When I was young, I was far more fascinated by bugs and snakes than I was afraid. The grasshoppers were great to watch as they jumped in front of us while we walked through the field. They were brown and not very big. They also weren’t all that fast as we could catch them with our hands. We always let them go. It was the fun of the chase we loved.

We didn’t often see snakes but the ones we did see were garter snakes. We’d find them in flower beds. I loved the way they moved. We’d stand and watch. We had no need to catch them unless it was to scare someone afraid of snakes. We’d hold the snake and run after the ‘fraidy cats and tell them the snake was going to bite them. We knew it wouldn’t but they didn’t.

The other night I went outside for a bit. My yard was aglow with fireflies. They were blinking in and out of the trees and along the fence. I stayed and watched for the longest time. I didn’t want to go in and miss them. They have always seemed magical to me though I know the mechanics of the glow. Science has its place and so does magic!

“I’ve just been bitten on the neck by a vampire… mosquito. Does that mean that when the night comes I will rise and be annoying?”

May 28, 2015

The wind is gone, replaced by still, humid air. We may have rain later today, but the clouds right now look more like your usual hanging-around clouds. I have a few errands today. Yesterday was around the house day. I fixed the cabinet door for about the fourth time, watered all the plants and scrubbed the deck table and chairs. The deck is ready should the weather be inviting.

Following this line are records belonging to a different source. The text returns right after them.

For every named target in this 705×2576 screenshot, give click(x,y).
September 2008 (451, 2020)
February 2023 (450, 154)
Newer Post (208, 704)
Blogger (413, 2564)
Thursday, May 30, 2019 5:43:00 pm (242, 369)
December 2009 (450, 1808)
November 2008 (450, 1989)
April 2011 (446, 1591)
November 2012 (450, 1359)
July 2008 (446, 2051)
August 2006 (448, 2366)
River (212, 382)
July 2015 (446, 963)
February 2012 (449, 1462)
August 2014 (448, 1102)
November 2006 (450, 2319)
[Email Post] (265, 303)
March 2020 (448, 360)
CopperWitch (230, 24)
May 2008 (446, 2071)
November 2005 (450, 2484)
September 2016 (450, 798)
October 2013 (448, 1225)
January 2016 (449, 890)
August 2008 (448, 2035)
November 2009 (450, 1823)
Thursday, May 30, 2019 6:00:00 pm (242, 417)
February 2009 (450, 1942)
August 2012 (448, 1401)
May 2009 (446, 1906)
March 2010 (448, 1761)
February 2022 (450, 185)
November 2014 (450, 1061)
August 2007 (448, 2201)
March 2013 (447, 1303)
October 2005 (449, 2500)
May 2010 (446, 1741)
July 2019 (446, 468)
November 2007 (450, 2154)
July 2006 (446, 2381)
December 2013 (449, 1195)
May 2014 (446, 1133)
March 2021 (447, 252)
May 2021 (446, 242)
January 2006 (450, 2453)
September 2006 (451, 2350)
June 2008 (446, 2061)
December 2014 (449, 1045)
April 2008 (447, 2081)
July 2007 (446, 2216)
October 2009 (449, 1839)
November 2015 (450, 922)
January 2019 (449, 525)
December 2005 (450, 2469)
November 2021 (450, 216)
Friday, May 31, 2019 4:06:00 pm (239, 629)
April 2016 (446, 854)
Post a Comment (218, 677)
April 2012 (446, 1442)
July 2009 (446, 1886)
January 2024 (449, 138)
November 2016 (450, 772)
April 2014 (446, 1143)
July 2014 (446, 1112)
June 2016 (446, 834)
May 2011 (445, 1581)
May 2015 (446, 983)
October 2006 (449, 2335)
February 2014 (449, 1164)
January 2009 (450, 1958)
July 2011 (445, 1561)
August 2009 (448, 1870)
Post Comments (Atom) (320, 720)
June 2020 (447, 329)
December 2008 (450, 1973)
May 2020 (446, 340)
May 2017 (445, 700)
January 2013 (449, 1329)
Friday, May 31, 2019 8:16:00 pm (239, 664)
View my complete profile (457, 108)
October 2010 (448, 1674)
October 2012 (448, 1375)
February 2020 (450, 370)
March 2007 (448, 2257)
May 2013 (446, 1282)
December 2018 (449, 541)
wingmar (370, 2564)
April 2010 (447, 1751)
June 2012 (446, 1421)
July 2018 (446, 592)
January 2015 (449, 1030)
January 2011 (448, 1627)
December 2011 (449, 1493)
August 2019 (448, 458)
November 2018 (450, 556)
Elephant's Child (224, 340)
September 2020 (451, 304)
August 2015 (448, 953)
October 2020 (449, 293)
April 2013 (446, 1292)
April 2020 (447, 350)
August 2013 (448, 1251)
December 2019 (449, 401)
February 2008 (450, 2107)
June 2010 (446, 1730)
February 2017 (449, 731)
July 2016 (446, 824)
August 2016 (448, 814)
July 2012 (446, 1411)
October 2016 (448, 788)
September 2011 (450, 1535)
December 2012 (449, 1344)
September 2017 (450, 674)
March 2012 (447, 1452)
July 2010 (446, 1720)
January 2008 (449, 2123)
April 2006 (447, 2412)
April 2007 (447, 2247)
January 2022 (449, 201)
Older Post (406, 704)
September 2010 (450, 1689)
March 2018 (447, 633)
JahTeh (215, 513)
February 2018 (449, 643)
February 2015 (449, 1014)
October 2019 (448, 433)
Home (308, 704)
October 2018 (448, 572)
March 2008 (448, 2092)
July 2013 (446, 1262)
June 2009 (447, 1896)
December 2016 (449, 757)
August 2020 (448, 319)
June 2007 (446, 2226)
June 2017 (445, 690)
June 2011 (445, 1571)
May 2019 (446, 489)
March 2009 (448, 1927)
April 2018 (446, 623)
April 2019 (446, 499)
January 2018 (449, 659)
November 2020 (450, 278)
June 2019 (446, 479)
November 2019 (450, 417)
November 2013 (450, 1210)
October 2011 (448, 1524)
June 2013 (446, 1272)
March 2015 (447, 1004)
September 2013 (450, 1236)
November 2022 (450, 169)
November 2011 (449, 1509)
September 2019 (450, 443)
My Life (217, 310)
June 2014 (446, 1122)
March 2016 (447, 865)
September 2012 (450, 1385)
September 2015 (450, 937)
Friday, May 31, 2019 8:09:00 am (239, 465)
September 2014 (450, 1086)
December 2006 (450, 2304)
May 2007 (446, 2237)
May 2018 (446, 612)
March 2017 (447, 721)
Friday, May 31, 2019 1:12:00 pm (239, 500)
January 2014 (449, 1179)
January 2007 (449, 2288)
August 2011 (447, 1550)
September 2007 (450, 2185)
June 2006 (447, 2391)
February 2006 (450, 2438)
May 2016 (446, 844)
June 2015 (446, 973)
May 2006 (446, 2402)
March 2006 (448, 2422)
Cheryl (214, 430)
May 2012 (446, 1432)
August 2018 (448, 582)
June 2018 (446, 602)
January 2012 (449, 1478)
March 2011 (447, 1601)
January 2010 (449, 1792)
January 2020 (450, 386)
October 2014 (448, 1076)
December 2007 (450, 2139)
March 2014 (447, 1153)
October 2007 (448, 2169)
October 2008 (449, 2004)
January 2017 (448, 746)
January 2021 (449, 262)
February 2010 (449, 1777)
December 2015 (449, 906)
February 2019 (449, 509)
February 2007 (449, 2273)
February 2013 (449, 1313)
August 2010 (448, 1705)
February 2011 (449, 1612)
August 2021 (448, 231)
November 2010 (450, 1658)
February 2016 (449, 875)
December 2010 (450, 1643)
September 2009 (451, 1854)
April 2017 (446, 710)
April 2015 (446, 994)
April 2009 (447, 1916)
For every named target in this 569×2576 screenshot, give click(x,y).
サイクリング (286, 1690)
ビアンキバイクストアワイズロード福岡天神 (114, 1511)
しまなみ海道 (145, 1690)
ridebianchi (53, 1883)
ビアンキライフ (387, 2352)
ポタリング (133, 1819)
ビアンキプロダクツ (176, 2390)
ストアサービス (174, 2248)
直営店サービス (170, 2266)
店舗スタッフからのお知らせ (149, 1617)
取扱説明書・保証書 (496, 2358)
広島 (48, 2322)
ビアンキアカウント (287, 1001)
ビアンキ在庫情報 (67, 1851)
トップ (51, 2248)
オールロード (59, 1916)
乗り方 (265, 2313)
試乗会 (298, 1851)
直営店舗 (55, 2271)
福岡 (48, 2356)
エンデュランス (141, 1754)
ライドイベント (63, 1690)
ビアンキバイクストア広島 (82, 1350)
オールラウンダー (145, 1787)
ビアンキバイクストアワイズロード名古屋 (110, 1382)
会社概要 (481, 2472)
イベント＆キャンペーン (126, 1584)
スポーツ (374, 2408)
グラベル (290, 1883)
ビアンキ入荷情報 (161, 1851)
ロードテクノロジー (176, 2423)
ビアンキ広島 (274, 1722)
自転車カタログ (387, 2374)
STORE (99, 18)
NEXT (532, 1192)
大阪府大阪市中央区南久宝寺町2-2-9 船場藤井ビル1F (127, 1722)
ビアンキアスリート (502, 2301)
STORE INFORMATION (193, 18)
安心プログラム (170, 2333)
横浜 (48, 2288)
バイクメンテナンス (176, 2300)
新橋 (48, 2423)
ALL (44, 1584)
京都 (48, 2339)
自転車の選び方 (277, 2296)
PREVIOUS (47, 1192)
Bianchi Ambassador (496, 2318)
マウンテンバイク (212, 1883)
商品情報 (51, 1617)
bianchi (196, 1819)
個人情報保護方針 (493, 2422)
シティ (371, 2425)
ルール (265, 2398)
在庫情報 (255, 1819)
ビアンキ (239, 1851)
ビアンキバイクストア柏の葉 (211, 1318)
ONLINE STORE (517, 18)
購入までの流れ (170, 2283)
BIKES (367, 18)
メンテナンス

You’d think living in Africa would have made me inured to bugs. It didn’t. I am ever sensitive to crawly things. This morning I felt something on my arm. It was a tick, now deceased. I am still grossed out. The dog has none. I check her all the time. Now I have to keep checking myself.

The spiders are active. I saw a huge one I recognized as having once starred in his own scifi movie, and I saw baby spiders starting webs on the windowsill plants. The strands go from frond to frond. I don’t hurt spiders, but I do clear out their webs. I  think my house would like Miss Haversham’s in a short time if I didn’t. The other day a spider was on a jar on the counter. I took him outside and shook him loose. Faster than a speeding bullet he slid down to the deck on a strand he had just made.

When I was a kid, I loved watching bugs. At the swamp, dragonflies, darning needles to us, flitted and zig-zagged across the water. They were all sorts of colors, and I remember how their wings seemed to shine and reflect the sun. Snakes, especially garden snakes, were common. They’d be in the garden, and we’d give chase, not to hurt them but to watch them slither. I always thought that was pretty neat.

In Ghana I saw poisonous snakes for the first time. I remember my students pegging rocks into the bushes outside the classroom block. I asked why. “To kill the snake, madam.” One of my hens lost a chick a day probably to snakes. That hen quickly became dinner. I saw a boa once and once was enough.

My friend Christer’s special guy Hector, “Isn’t around anymore.” Loving and being loved by a dog is wonderfully amazing. A dog loves you no matter what. Gracie’s stubby tail wags and wags when I talk to her. She looks into my face as if she understands every word. The only problem is dogs don’t live as long as we do. I am so very sorry, Christer.

“Petting, scratching, and cuddling a dog could be as soothing to the mind and heart as deep meditation and almost as good for the soul as prayer.”

May 7, 2015

We have had such beautiful days, warm days, short-sleeve shirt days. The sun is even so bright it makes me squint. By the afternoon the sun has made its way around the house to the back so I go and sit on the deck to take in the warmth. Gracie stands beside my chair and watches the birds until she gets sleepy and lies down for a nap in the sun.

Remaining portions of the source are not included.